Please recast all of the rows below as a Markdown table with two columns, Index for the row number and Line for its text, leaving out any blank lines.

──────── Records to use ────────

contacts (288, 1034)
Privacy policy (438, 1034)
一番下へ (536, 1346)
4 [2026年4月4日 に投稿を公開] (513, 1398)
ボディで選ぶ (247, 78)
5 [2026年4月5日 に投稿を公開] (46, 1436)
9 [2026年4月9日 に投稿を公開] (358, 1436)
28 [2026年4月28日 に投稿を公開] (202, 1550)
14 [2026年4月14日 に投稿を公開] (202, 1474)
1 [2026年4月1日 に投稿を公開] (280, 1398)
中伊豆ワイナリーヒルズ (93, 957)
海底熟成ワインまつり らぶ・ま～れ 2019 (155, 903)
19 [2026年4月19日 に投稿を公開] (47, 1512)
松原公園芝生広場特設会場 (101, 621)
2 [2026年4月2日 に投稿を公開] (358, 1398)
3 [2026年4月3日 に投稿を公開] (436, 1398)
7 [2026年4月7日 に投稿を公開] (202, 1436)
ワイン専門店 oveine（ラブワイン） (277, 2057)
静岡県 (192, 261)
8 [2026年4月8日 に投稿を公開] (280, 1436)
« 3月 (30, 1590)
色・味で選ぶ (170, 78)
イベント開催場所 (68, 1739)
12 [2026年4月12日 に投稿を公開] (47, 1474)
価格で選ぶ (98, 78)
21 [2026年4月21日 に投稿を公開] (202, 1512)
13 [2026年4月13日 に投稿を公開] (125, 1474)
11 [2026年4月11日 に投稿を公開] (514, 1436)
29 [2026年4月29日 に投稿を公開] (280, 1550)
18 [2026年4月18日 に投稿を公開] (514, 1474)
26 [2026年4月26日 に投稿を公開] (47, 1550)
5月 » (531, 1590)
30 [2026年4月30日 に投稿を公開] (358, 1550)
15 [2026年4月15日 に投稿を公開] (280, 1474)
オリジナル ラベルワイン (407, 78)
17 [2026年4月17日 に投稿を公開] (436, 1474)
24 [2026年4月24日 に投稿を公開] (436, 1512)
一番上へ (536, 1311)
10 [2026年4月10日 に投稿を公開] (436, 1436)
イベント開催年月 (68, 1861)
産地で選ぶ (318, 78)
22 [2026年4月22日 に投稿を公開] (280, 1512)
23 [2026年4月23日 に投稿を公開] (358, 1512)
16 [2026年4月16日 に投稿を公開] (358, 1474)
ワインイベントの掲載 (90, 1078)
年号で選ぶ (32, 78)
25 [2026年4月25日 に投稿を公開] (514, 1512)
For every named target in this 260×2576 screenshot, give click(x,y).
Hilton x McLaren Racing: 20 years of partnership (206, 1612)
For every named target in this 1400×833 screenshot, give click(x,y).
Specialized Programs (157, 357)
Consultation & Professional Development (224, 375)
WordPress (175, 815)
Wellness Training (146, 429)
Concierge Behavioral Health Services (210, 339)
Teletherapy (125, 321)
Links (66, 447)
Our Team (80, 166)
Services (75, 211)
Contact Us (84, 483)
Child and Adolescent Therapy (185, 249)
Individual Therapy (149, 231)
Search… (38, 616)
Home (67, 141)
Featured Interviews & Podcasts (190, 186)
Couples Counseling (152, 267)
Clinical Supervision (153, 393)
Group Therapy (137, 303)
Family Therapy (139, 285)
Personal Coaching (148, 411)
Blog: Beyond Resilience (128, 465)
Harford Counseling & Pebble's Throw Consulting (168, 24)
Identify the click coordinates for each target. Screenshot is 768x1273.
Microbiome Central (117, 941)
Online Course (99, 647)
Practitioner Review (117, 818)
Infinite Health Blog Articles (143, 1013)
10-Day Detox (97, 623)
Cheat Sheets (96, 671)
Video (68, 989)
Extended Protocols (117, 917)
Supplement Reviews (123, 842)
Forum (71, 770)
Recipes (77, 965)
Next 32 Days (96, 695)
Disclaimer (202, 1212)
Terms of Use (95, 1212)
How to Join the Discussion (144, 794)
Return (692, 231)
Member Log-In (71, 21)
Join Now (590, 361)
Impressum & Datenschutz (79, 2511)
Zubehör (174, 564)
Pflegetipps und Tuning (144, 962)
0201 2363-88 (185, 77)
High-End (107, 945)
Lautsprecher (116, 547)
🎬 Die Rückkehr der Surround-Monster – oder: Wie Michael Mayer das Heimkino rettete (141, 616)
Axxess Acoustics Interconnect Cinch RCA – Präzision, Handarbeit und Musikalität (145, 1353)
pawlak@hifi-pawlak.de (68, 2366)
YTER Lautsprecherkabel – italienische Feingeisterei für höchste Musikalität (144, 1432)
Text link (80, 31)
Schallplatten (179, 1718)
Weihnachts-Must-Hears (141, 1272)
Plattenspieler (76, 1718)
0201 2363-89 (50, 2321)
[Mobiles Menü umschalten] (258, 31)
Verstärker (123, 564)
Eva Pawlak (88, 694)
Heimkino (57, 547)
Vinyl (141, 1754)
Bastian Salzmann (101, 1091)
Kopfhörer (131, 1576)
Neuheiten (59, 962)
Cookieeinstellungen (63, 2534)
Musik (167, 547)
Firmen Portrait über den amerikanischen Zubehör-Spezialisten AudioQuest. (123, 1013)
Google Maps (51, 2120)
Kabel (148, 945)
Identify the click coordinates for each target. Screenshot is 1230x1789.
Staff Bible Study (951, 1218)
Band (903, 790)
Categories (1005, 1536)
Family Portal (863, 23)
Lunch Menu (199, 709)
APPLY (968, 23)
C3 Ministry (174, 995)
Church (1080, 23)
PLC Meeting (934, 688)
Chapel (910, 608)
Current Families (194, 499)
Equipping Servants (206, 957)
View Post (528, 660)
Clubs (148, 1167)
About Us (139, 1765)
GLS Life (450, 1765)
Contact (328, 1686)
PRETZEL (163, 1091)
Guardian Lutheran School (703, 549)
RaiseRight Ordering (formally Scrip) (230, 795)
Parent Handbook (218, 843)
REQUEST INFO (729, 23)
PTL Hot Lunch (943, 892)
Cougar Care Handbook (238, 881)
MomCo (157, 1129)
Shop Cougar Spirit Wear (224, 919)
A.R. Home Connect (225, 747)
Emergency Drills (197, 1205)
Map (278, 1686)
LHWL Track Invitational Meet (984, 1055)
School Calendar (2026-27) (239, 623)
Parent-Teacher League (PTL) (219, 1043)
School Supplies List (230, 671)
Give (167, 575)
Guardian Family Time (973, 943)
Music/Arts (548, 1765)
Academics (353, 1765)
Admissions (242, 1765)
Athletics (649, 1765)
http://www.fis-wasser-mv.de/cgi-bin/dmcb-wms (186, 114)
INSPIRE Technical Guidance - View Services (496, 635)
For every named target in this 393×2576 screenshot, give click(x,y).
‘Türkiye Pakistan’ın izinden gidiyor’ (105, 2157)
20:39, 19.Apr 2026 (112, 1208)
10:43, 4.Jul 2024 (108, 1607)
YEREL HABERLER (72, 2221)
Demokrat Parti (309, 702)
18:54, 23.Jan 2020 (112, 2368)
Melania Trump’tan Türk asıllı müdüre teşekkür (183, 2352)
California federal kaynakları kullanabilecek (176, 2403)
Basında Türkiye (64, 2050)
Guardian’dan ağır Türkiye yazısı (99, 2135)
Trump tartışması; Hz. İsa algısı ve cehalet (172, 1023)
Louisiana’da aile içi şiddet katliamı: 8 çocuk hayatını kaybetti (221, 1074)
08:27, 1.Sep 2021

────────

• **Solution for this task**
| Index | Line |
|---|---|
| 1 | contacts (288, 1034) |
| 2 | Privacy policy (438, 1034) |
| 3 | 一番下へ (536, 1346) |
| 4 | 4 [2026年4月4日 に投稿を公開] (513, 1398) |
| 5 | ボディで選ぶ (247, 78) |
| 6 | 5 [2026年4月5日 に投稿を公開] (46, 1436) |
| 7 | 9 [2026年4月9日 に投稿を公開] (358, 1436) |
| 8 | 28 [2026年4月28日 に投稿を公開] (202, 1550) |
| 9 | 14 [2026年4月14日 に投稿を公開] (202, 1474) |
| 10 | 1 [2026年4月1日 に投稿を公開] (280, 1398) |
| 11 | 中伊豆ワイナリーヒルズ (93, 957) |
| 12 | 海底熟成ワインまつり らぶ・ま～れ 2019 (155, 903) |
| 13 | 19 [2026年4月19日 に投稿を公開] (47, 1512) |
| 14 | 松原公園芝生広場特設会場 (101, 621) |
| 15 | 2 [2026年4月2日 に投稿を公開] (358, 1398) |
| 16 | 3 [2026年4月3日 に投稿を公開] (436, 1398) |
| 17 | 7 [2026年4月7日 に投稿を公開] (202, 1436) |
| 18 | ワイン専門店 oveine（ラブワイン） (277, 2057) |
| 19 | 静岡県 (192, 261) |
| 20 | 8 [2026年4月8日 に投稿を公開] (280, 1436) |
| 21 | « 3月 (30, 1590) |
| 22 | 色・味で選ぶ (170, 78) |
| 23 | イベント開催場所 (68, 1739) |
| 24 | 12 [2026年4月12日 に投稿を公開] (47, 1474) |
| 25 | 価格で選ぶ (98, 78) |
| 26 | 21 [2026年4月21日 に投稿を公開] (202, 1512) |
| 27 | 13 [2026年4月13日 に投稿を公開] (125, 1474) |
| 28 | 11 [2026年4月11日 に投稿を公開] (514, 1436) |
| 29 | 29 [2026年4月29日 に投稿を公開] (280, 1550) |
| 30 | 18 [2026年4月18日 に投稿を公開] (514, 1474) |
| 31 | 26 [2026年4月26日 に投稿を公開] (47, 1550) |
| 32 | 5月 » (531, 1590) |
| 33 | 30 [2026年4月30日 に投稿を公開] (358, 1550) |
| 34 | 15 [2026年4月15日 に投稿を公開] (280, 1474) |
| 35 | オリジナル ラベルワイン (407, 78) |
| 36 | 17 [2026年4月17日 に投稿を公開] (436, 1474) |
| 37 | 24 [2026年4月24日 に投稿を公開] (436, 1512) |
| 38 | 一番上へ (536, 1311) |
| 39 | 10 [2026年4月10日 に投稿を公開] (436, 1436) |
| 40 | イベント開催年月 (68, 1861) |
| 41 | 産地で選ぶ (318, 78) |
| 42 | 22 [2026年4月22日 に投稿を公開] (280, 1512) |
| 43 | 23 [2026年4月23日 に投稿を公開] (358, 1512) |
| 44 | 16 [2026年4月16日 に投稿を公開] (358, 1474) |
| 45 | ワインイベントの掲載 (90, 1078) |
| 46 | 年号で選ぶ (32, 78) |
| 47 | 25 [2026年4月25日 に投稿を公開] (514, 1512) |
| 48 | For every named target in this 260×2576 screenshot, give click(x,y). |
| 49 | Hilton x McLaren Racing: 20 years of partnership (206, 1612) |
| 50 | For every named target in this 1400×833 screenshot, give click(x,y). |
| 51 | Specialized Programs (157, 357) |
| 52 | Consultation & Professional Development (224, 375) |
| 53 | WordPress (175, 815) |
| 54 | Wellness Training (146, 429) |
| 55 | Concierge Behavioral Health Services (210, 339) |
| 56 | Teletherapy (125, 321) |
| 57 | Links (66, 447) |
| 58 | Our Team (80, 166) |
| 59 | Services (75, 211) |
| 60 | Contact Us (84, 483) |
| 61 | Child and Adolescent Therapy (185, 249) |
| 62 | Individual Therapy (149, 231) |
| 63 | Search… (38, 616) |
| 64 | Home (67, 141) |
| 65 | Featured Interviews & Podcasts (190, 186) |
| 66 | Couples Counseling (152, 267) |
| 67 | Clinical Supervision (153, 393) |
| 68 | Group Therapy (137, 303) |
| 69 | Family Therapy (139, 285) |
| 70 | Personal Coaching (148, 411) |
| 71 | Blog: Beyond Resilience (128, 465) |
| 72 | Harford Counseling & Pebble's Throw Consulting (168, 24) |
| 73 | Identify the click coordinates for each target. Screenshot is 768x1273. |
| 74 | Microbiome Central (117, 941) |
| 75 | Online Course (99, 647) |
| 76 | Practitioner Review (117, 818) |
| 77 | Infinite Health Blog Articles (143, 1013) |
| 78 | 10-Day Detox (97, 623) |
| 79 | Cheat Sheets (96, 671) |
| 80 | Video (68, 989) |
| 81 | Extended Protocols (117, 917) |
| 82 | Supplement Reviews (123, 842) |
| 83 | Forum (71, 770) |
| 84 | Recipes (77, 965) |
| 85 | Next 32 Days (96, 695) |
| 86 | Disclaimer (202, 1212) |
| 87 | Terms of Use (95, 1212) |
| 88 | How to Join the Discussion (144, 794) |
| 89 | Return (692, 231) |
| 90 | Member Log-In (71, 21) |
| 91 | Join Now (590, 361) |
| 92 | Impressum & Datenschutz (79, 2511) |
| 93 | Zubehör (174, 564) |
| 94 | Pflegetipps und Tuning (144, 962) |
| 95 | 0201 2363-88 (185, 77) |
| 96 | High-End (107, 945) |
| 97 | Lautsprecher (116, 547) |
| 98 | 🎬 Die Rückkehr der Surround-Monster – oder: Wie Michael Mayer das Heimkino rettete (141, 616) |
| 99 | Axxess Acoustics Interconnect Cinch RCA – Präzision, Handarbeit und Musikalität (145, 1353) |
| 100 | pawlak@hifi-pawlak.de (68, 2366) |
| 101 | YTER Lautsprecherkabel – italienische Feingeisterei für höchste Musikalität (144, 1432) |
| 102 | Text link (80, 31) |
| 103 | Schallplatten (179, 1718) |
| 104 | Weihnachts-Must-Hears (141, 1272) |
| 105 | Plattenspieler (76, 1718) |
| 106 | 0201 2363-89 (50, 2321) |
| 107 | [Mobiles Menü umschalten] (258, 31) |
| 108 | Verstärker (123, 564) |
| 109 | Eva Pawlak (88, 694) |
| 110 | Heimkino (57, 547) |
| 111 | Vinyl (141, 1754) |
| 112 | Bastian Salzmann (101, 1091) |
| 113 | Kopfhörer (131, 1576) |
| 114 | Neuheiten (59, 962) |
| 115 | Cookieeinstellungen (63, 2534) |
| 116 | Musik (167, 547) |
| 117 | Firmen Portrait über den amerikanischen Zubehör-Spezialisten AudioQuest. (123, 1013) |
| 118 | Google Maps (51, 2120) |
| 119 | Kabel (148, 945) |
| 120 | Identify the click coordinates for each target. Screenshot is 1230x1789. |
| 121 | Staff Bible Study (951, 1218) |
| 122 | Band (903, 790) |
| 123 | Categories (1005, 1536) |
| 124 | Family Portal (863, 23) |
| 125 | Lunch Menu (199, 709) |
| 126 | APPLY (968, 23) |
| 127 | C3 Ministry (174, 995) |
| 128 | Church (1080, 23) |
| 129 | PLC Meeting (934, 688) |
| 130 | Chapel (910, 608) |
| 131 | Current Families (194, 499) |
| 132 | Equipping Servants (206, 957) |
| 133 | View Post (528, 660) |
| 134 | Clubs (148, 1167) |
| 135 | About Us (139, 1765) |
| 136 | GLS Life (450, 1765) |
| 137 | Contact (328, 1686) |
| 138 | PRETZEL (163, 1091) |
| 139 | Guardian Lutheran School (703, 549) |
| 140 | RaiseRight Ordering (formally Scrip) (230, 795) |
| 141 | Parent Handbook (218, 843) |
| 142 | REQUEST INFO (729, 23) |
| 143 | PTL Hot Lunch (943, 892) |
| 144 | Cougar Care Handbook (238, 881) |
| 145 | MomCo (157, 1129) |
| 146 | Shop Cougar Spirit Wear (224, 919) |
| 147 | A.R. Home Connect (225, 747) |
| 148 | Emergency Drills (197, 1205) |
| 149 | Map (278, 1686) |
| 150 | LHWL Track Invitational Meet (984, 1055) |
| 151 | School Calendar (2026-27) (239, 623) |
| 152 | Parent-Teacher League (PTL) (219, 1043) |
| 153 | School Supplies List (230, 671) |
| 154 | Give (167, 575) |
| 155 | Guardian Family Time (973, 943) |
| 156 | Music/Arts (548, 1765) |
| 157 | Academics (353, 1765) |
| 158 | Admissions (242, 1765) |
| 159 | Athletics (649, 1765) |
| 160 | http://www.fis-wasser-mv.de/cgi-bin/dmcb-wms (186, 114) |
| 161 | INSPIRE Technical Guidance - View Services (496, 635) |
| 162 | For every named target in this 393×2576 screenshot, give click(x,y). |
| 163 | ‘Türkiye Pakistan’ın izinden gidiyor’ (105, 2157) |
| 164 | 20:39, 19.Apr 2026 (112, 1208) |
| 165 | 10:43, 4.Jul 2024 (108, 1607) |
| 166 | YEREL HABERLER (72, 2221) |
| 167 | Demokrat Parti (309, 702) |
| 168 | 18:54, 23.Jan 2020 (112, 2368) |
| 169 | Melania Trump’tan Türk asıllı müdüre teşekkür (183, 2352) |
| 170 | California federal kaynakları kullanabilecek (176, 2403) |
| 171 | Basında Türkiye (64, 2050) |
| 172 | Guardian’dan ağır Türkiye yazısı (99, 2135) |
| 173 | Trump tartışması; Hz. İsa algısı ve cehalet (172, 1023) |
| 174 | Louisiana’da aile içi şiddet katliamı: 8 çocuk hayatını kaybetti (221, 1074) |
| 175 | 08:27, 1.Sep 2021 |